Input records:
++++

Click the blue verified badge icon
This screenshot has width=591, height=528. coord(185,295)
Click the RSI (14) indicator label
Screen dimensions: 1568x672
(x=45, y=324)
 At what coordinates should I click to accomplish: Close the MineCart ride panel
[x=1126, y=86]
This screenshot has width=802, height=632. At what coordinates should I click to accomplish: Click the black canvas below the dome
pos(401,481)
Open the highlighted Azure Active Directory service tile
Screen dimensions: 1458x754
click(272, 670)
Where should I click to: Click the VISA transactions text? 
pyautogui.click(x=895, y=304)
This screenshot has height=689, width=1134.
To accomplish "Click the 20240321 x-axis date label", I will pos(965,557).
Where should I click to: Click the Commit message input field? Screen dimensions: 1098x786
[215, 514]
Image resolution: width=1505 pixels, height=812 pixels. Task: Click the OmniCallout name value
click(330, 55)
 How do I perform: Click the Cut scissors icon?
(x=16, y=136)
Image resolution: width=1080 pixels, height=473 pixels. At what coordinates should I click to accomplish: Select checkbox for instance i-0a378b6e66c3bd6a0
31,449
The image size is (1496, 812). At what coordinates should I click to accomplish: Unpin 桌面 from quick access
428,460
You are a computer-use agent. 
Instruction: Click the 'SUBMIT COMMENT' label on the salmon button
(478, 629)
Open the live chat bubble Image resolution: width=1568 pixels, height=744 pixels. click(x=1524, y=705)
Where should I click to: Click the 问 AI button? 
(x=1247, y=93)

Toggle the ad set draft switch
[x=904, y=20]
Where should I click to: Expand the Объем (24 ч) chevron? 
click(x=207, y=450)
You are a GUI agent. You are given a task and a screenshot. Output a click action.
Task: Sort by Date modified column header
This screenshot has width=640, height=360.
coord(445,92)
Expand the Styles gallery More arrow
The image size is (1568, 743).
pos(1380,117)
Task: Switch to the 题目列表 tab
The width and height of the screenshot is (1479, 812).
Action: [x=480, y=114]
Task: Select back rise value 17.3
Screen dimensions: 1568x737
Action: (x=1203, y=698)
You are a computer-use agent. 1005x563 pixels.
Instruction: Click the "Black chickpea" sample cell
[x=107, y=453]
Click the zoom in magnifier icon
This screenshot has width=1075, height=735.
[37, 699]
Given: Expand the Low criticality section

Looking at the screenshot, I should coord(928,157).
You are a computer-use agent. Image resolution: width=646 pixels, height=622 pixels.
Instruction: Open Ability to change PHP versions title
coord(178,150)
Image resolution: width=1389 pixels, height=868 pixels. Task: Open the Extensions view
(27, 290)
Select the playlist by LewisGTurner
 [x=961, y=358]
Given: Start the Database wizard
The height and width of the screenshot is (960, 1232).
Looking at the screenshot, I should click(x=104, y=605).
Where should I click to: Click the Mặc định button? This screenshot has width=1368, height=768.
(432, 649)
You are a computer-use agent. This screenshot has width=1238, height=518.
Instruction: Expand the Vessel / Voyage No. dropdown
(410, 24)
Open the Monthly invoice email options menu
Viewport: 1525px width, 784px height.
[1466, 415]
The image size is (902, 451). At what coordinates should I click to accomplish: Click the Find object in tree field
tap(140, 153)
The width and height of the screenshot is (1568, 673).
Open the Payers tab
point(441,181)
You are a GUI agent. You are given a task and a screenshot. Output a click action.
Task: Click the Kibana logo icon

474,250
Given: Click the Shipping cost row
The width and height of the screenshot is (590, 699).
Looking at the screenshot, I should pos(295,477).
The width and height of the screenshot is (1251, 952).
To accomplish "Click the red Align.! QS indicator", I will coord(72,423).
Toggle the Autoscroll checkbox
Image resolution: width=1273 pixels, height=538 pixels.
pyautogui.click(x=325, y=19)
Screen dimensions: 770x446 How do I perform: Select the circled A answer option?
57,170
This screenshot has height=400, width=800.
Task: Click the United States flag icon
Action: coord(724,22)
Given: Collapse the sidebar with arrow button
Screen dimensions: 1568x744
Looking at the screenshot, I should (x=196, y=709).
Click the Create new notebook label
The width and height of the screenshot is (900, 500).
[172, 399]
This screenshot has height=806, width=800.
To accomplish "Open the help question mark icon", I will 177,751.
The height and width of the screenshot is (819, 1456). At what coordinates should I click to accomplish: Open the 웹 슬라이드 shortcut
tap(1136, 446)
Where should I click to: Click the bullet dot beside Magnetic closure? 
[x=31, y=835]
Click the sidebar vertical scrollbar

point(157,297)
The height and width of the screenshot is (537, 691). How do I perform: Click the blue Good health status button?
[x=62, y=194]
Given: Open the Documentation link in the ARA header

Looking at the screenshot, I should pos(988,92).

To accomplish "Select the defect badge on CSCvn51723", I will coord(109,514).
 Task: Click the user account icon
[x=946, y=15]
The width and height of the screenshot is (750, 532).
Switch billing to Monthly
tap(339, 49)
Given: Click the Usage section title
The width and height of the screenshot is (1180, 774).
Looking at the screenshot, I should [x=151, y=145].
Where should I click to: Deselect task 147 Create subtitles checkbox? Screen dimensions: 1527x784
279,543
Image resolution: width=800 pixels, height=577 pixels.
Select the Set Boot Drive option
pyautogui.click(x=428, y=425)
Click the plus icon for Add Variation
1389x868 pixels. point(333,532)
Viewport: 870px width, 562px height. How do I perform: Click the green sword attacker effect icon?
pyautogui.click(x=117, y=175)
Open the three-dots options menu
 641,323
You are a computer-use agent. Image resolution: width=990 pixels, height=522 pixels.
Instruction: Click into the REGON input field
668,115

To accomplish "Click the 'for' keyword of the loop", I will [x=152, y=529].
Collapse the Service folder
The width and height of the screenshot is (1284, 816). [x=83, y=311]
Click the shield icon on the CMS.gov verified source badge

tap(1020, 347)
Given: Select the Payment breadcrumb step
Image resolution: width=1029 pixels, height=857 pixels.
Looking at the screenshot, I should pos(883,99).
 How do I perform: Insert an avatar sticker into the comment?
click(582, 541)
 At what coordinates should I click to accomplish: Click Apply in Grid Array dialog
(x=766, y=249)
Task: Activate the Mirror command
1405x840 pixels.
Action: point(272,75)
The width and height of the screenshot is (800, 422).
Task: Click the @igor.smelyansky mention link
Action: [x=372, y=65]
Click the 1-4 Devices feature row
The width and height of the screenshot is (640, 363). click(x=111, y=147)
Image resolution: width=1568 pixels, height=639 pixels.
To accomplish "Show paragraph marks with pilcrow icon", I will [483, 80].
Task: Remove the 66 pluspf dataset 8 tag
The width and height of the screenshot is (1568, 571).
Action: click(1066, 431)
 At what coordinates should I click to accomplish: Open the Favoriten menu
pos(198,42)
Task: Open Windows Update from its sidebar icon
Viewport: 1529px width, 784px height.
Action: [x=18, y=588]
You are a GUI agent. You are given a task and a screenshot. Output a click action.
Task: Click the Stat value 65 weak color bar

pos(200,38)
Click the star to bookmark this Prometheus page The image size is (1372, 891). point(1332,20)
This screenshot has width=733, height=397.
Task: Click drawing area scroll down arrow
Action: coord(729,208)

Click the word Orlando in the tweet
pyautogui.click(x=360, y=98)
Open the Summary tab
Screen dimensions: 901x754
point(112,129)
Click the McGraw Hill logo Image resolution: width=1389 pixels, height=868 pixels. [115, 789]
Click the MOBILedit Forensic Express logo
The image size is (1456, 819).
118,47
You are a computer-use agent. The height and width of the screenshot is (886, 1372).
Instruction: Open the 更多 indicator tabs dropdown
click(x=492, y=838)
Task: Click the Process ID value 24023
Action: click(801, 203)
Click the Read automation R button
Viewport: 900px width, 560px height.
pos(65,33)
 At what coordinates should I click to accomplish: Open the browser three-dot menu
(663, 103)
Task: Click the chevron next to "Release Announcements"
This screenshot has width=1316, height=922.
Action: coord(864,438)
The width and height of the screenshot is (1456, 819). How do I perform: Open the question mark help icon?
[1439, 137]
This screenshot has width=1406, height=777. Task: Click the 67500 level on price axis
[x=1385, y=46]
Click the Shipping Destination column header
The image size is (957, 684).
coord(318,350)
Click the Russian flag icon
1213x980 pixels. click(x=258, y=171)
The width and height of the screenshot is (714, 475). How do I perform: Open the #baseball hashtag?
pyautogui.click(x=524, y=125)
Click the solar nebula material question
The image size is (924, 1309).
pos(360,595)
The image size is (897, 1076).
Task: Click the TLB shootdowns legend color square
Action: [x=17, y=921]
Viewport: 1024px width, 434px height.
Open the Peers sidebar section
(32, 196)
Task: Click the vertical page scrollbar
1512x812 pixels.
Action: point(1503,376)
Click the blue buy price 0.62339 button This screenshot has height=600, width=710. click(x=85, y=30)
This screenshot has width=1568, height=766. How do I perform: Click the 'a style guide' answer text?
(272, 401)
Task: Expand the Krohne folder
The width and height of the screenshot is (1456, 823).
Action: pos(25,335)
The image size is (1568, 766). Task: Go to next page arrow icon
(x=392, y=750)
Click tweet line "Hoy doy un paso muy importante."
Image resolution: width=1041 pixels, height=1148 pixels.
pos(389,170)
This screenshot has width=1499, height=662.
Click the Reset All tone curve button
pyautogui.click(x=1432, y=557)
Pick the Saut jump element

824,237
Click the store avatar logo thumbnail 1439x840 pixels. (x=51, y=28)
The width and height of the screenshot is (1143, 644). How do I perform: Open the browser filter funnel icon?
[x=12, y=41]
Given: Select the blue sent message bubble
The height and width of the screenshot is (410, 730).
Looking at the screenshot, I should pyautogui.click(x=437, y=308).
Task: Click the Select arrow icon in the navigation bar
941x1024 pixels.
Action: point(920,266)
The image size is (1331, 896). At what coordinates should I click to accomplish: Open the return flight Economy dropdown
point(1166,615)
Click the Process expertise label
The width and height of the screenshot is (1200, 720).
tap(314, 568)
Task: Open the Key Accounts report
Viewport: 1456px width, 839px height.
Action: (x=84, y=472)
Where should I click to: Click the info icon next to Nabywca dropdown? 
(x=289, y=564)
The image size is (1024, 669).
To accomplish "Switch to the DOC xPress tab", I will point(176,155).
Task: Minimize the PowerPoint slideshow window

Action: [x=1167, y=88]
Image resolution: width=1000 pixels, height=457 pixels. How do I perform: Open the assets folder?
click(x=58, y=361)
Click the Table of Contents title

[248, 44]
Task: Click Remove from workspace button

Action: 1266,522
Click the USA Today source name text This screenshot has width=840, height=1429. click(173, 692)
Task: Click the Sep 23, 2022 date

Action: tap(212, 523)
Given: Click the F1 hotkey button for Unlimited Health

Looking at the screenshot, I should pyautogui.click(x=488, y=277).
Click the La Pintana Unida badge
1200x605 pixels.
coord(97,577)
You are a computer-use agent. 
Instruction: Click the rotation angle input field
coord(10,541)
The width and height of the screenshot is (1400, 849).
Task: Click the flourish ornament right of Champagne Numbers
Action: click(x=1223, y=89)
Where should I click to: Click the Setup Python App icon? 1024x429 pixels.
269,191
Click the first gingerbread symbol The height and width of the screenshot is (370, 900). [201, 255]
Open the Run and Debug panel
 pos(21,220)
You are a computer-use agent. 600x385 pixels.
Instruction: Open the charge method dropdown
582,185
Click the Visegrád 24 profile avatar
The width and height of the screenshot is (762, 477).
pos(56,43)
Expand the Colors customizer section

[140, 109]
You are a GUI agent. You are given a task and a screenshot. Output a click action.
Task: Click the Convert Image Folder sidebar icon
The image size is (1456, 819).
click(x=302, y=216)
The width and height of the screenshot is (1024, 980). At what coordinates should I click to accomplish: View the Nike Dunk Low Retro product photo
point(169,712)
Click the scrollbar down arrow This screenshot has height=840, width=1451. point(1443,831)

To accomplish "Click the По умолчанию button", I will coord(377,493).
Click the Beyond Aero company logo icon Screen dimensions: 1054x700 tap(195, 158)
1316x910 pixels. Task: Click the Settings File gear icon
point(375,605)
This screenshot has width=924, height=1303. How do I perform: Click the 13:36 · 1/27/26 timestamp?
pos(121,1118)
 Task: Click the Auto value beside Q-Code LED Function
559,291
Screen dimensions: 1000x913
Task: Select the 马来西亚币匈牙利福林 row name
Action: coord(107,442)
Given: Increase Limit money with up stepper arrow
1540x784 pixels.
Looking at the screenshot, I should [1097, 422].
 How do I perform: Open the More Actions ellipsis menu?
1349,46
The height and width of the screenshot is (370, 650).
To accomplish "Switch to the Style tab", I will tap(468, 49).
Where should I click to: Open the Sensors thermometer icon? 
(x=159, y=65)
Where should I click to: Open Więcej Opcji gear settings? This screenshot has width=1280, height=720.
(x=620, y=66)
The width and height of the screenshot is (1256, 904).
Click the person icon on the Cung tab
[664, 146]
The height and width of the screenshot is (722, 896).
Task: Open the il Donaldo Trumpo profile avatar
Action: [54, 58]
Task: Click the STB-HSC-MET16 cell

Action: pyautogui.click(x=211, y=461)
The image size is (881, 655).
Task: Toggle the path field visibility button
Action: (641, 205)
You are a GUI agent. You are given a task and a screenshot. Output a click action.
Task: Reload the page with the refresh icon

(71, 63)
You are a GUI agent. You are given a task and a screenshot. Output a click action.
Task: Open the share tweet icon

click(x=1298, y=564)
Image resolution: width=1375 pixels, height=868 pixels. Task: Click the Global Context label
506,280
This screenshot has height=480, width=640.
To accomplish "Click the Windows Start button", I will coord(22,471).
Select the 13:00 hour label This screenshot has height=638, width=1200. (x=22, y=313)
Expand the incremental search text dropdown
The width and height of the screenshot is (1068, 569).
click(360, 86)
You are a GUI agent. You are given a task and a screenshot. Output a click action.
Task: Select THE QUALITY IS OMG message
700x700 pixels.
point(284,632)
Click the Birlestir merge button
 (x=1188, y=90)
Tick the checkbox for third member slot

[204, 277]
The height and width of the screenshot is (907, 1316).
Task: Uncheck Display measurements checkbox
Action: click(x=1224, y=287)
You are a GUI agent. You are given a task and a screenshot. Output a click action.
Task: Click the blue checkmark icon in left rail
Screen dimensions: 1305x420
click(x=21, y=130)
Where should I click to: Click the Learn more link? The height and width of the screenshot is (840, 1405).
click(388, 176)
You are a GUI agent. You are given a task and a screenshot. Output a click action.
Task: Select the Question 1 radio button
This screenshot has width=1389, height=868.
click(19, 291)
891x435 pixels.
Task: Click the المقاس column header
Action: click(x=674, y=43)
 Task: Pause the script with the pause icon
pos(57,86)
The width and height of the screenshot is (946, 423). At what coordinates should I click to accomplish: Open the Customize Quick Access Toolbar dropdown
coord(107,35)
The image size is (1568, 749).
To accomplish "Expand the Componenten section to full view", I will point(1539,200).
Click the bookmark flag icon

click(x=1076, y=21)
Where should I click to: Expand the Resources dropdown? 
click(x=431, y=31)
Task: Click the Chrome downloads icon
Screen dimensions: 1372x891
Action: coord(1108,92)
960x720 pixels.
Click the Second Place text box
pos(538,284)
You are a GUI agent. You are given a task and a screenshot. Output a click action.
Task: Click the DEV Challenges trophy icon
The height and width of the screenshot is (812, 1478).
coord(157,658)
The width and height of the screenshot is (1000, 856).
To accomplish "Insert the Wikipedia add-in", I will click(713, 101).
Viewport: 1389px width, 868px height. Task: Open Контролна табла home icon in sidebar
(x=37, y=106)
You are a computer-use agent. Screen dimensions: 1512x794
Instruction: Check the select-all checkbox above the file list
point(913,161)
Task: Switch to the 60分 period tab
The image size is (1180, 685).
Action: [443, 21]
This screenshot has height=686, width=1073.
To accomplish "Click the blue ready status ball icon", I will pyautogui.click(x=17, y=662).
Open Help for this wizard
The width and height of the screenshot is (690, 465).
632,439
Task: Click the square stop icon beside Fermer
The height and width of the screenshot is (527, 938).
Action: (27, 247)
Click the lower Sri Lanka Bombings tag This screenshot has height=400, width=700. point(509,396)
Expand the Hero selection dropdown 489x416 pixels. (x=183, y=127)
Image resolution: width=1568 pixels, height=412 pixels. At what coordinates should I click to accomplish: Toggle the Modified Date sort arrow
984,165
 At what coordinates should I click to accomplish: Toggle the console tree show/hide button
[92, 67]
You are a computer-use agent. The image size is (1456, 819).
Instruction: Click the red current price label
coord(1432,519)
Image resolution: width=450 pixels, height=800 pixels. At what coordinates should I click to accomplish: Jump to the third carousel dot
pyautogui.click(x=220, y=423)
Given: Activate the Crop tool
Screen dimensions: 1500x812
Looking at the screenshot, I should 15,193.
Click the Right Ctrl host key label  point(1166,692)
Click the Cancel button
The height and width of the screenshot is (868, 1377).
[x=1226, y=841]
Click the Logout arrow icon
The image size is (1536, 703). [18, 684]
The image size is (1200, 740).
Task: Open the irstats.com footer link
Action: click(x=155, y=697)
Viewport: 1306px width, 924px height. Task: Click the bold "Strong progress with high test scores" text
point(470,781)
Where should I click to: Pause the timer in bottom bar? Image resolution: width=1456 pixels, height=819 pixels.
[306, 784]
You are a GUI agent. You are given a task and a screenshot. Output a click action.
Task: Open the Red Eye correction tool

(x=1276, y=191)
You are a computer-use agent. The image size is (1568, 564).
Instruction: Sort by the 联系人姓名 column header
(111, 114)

++++

What to produce: Convert the listing, from its first line through the line containing "Action: (x=1203, y=698)", into a JSON list of strings with one string per line, both end lines included and blank lines left out.

The completed task:
[
  "Click the blue verified badge icon",
  "This screenshot has width=591, height=528. coord(185,295)",
  "Click the RSI (14) indicator label",
  "Screen dimensions: 1568x672",
  "(x=45, y=324)",
  " At what coordinates should I click to accomplish: Close the MineCart ride panel",
  "[x=1126, y=86]",
  "This screenshot has width=802, height=632. At what coordinates should I click to accomplish: Click the black canvas below the dome",
  "pos(401,481)",
  "Open the highlighted Azure Active Directory service tile",
  "Screen dimensions: 1458x754",
  "click(272, 670)",
  "Where should I click to: Click the VISA transactions text? ",
  "pyautogui.click(x=895, y=304)",
  "This screenshot has height=689, width=1134.",
  "To accomplish \"Click the 20240321 x-axis date label\", I will pos(965,557).",
  "Where should I click to: Click the Commit message input field? Screen dimensions: 1098x786",
  "[215, 514]",
  "Image resolution: width=1505 pixels, height=812 pixels. Task: Click the OmniCallout name value",
  "click(330, 55)",
  " How do I perform: Click the Cut scissors icon?",
  "(x=16, y=136)",
  "Image resolution: width=1080 pixels, height=473 pixels. At what coordinates should I click to accomplish: Select checkbox for instance i-0a378b6e66c3bd6a0",
  "31,449",
  "The image size is (1496, 812). At what coordinates should I click to accomplish: Unpin 桌面 from quick access",
  "428,460",
  "You are a computer-use agent. ",
  "Instruction: Click the 'SUBMIT COMMENT' label on the salmon button",
  "(478, 629)",
  "Open the live chat bubble Image resolution: width=1568 pixels, height=744 pixels. click(x=1524, y=705)",
  "Where should I click to: Click the 问 AI button? ",
  "(x=1247, y=93)",
  "Toggle the ad set draft switch",
  "[x=904, y=20]",
  "Where should I click to: Expand the Объем (24 ч) chevron? ",
  "click(x=207, y=450)",
  "You are a GUI agent. You are given a task and a screenshot. Output a click action.",
  "Task: Sort by Date modified column header",
  "This screenshot has width=640, height=360.",
  "coord(445,92)",
  "Expand the Styles gallery More arrow",
  "The image size is (1568, 743).",
  "pos(1380,117)",
  "Task: Switch to the 题目列表 tab",
  "The width and height of the screenshot is (1479, 812).",
  "Action: [x=480, y=114]",
  "Task: Select back rise value 17.3",
  "Screen dimensions: 1568x737",
  "Action: (x=1203, y=698)"
]